Moreover, in elderly patients with type 2 diabetes (mean age 70 years), mental distress (defined as an elevated score in a 12-item version of the General Health Questionnaire) and depression were associated with peripheral neuropathy, which may reflect worse metabolic control in the group who had depression. The presence of affective and anxiety disorders has also been associated with gastrointestinal motility abnormalities in diabetic and non-diabetic subjects.
Thus, out of 15 patients with diabetes mellitus who were found to have contraction abnormalities in the oesophageal body, such as an increased amplitude or abnormal motor response to swallowing, 13 (87%) had a psychiatric diagnosis.
It remains uncertain whether and to what extent psychological factors account for gastrointestinal symptoms in type 1 or type 2 diabetes mellitus, as this has not been systematically studied. Psychological distress could be the result of having a chronic illness and hence any association with symptoms could be spurious.
However, Clouse and Lustman found that psychiatric disturbances were more strongly related to gastrointestinal symptoms than autonomic neuropathy.
Helicobacter pylori infection
Helicobacter pylori causes chronic histological gastritis which can progress to gastric atrophy. H. pylori is now established to be a cause of chronic peptic ulcer and is classified as a class 1 carcinogen by the World Health Organisation.
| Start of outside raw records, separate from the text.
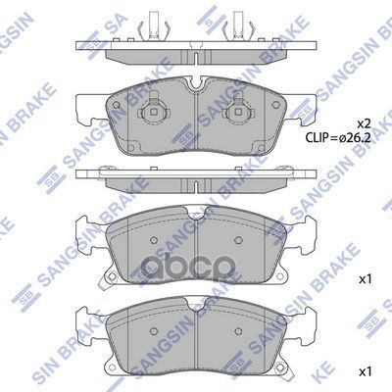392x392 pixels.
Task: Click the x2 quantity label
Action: point(364,123)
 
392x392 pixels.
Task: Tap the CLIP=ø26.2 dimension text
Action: point(338,138)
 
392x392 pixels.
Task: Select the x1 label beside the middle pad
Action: point(366,279)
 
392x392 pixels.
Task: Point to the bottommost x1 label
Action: point(366,371)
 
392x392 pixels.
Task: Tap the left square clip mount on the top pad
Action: point(154,112)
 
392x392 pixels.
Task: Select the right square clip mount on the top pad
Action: point(237,112)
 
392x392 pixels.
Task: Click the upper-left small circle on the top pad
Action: point(116,105)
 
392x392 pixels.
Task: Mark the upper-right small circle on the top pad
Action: point(276,105)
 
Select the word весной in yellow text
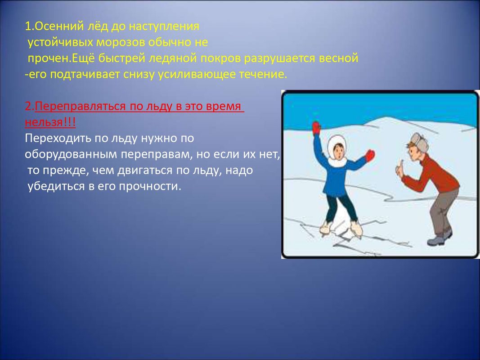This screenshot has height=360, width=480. (338, 58)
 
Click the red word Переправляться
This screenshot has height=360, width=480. (80, 106)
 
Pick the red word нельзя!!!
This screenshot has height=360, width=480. (50, 122)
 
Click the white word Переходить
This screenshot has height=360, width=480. (58, 138)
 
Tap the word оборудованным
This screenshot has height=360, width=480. (71, 155)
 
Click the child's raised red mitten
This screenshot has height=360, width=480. (316, 128)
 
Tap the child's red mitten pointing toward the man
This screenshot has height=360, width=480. (370, 156)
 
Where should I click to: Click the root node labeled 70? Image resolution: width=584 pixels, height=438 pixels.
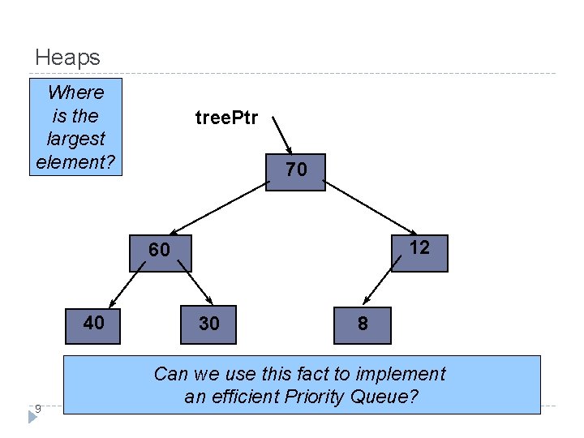pyautogui.click(x=296, y=172)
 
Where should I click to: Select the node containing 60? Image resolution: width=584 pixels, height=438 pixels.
pyautogui.click(x=160, y=251)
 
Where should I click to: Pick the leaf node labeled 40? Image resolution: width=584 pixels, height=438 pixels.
pyautogui.click(x=93, y=324)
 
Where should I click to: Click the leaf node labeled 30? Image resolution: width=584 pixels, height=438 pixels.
pyautogui.click(x=208, y=324)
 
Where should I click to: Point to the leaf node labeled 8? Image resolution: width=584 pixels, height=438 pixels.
pyautogui.click(x=363, y=324)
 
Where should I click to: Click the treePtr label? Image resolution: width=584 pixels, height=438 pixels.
pyautogui.click(x=226, y=118)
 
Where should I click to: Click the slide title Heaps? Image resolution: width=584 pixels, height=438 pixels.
pyautogui.click(x=68, y=58)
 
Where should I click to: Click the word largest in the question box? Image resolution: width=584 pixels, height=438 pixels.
pyautogui.click(x=75, y=139)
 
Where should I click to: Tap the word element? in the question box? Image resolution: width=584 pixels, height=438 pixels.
pyautogui.click(x=75, y=161)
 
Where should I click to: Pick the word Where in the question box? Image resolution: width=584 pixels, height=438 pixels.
pyautogui.click(x=75, y=92)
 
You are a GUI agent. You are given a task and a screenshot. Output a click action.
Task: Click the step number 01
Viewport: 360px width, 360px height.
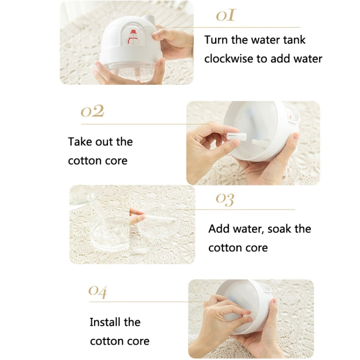point(226,16)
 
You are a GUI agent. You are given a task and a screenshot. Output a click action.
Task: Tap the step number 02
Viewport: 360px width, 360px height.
point(92,112)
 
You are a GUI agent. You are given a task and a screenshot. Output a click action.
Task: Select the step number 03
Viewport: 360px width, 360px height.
point(225,198)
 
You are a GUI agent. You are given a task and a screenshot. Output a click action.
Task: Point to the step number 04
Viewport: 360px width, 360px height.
point(97,291)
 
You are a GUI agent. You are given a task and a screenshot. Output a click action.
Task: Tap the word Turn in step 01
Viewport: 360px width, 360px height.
point(216,40)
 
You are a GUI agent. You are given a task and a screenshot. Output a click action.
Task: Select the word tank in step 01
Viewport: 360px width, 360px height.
point(293,40)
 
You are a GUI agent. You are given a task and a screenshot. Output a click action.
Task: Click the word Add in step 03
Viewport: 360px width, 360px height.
point(218,229)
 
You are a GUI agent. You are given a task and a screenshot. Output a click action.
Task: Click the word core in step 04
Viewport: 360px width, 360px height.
point(137,341)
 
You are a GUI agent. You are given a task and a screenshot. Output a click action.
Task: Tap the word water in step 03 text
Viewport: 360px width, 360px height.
point(248,229)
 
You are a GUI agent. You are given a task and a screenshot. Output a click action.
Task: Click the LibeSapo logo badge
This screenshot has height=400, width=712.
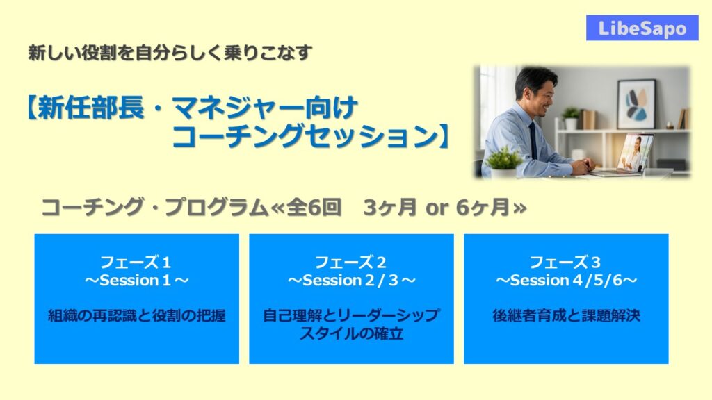pyautogui.click(x=642, y=28)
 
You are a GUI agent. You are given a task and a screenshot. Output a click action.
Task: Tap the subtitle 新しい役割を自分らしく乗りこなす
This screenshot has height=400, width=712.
pyautogui.click(x=170, y=53)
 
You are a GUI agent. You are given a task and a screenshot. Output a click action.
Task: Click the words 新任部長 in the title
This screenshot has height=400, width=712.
pyautogui.click(x=91, y=108)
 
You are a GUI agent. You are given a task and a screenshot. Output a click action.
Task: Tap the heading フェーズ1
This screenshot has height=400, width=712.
pyautogui.click(x=136, y=262)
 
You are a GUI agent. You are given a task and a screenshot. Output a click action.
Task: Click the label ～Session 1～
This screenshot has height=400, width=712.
pyautogui.click(x=136, y=281)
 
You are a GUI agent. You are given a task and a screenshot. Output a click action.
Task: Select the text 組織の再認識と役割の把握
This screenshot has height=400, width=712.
pyautogui.click(x=137, y=315)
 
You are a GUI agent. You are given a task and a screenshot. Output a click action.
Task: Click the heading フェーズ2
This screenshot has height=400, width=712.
pyautogui.click(x=350, y=262)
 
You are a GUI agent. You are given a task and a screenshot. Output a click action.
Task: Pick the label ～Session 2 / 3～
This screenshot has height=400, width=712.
pyautogui.click(x=351, y=281)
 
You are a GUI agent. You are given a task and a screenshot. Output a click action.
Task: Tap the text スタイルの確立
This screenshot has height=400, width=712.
pyautogui.click(x=351, y=334)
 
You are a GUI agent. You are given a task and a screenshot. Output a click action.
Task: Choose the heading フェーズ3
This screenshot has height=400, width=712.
pyautogui.click(x=565, y=262)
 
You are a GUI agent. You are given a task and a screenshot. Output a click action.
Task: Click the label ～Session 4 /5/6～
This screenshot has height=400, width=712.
pyautogui.click(x=566, y=281)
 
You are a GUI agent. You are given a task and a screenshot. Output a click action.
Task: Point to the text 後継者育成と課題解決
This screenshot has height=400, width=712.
pyautogui.click(x=566, y=315)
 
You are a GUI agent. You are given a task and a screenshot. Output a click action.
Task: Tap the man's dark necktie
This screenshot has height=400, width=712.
pyautogui.click(x=533, y=140)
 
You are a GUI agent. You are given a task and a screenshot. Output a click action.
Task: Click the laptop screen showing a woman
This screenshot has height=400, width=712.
pyautogui.click(x=635, y=153)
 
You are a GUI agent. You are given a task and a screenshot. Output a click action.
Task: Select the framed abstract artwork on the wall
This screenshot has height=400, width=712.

An impaired immune response in diabetes that alters both humoral and cellular immunity, and the high prevalence of upper gastrointestinal symptoms described in some studies, have led to speculation that H. pylori may be linked to diabetes. In a recent Italian study, patients with diabetes with dyspepsia had a higher prevalence of H. pylori infection compared to dyspeptic controls. In another study, De Luis et al. reported that the seroprevalence of H. pylori increased with increasing duration of diabetes in patients with type 1 diabetes. However, others have failed to demonstrate any association between H. pylori and gastrointestinal symptoms in diabetes. Moreover, no studies have adequately assessed whether cure of H. pylori reverses upper gastrointestinal symptoms in diabetes.